• [What is needed]
Going down the data below, set down exactly the line with "You are a GUI" and each line after it through the line with "1456x824 pixels."; no other lines.

• [Input records]
= Beginning of Section =

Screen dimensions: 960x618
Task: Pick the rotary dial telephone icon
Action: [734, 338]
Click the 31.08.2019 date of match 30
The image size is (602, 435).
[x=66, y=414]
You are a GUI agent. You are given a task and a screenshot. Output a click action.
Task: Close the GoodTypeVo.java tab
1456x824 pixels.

= End of Section =
= Beginning of Section =

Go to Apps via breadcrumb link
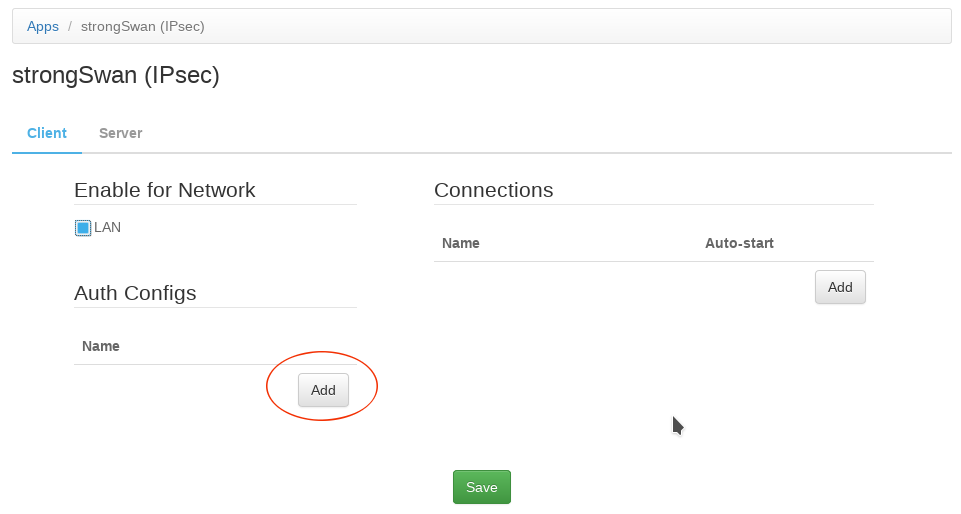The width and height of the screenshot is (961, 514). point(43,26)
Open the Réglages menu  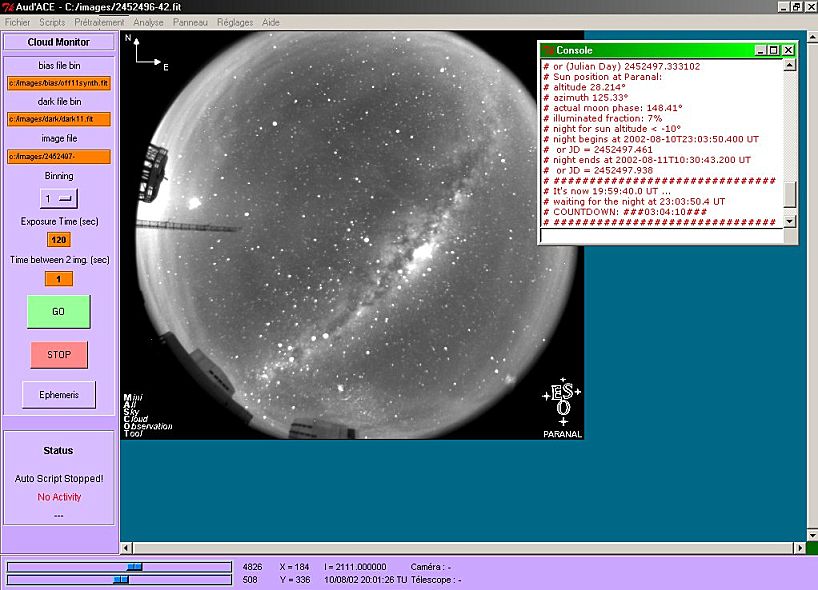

= End of Section =

• [Written solution]
You are a GUI agent. You are given a task and a screenshot. Output a click action.
Task: Close the GoodTypeVo.java tab
1456x824 pixels.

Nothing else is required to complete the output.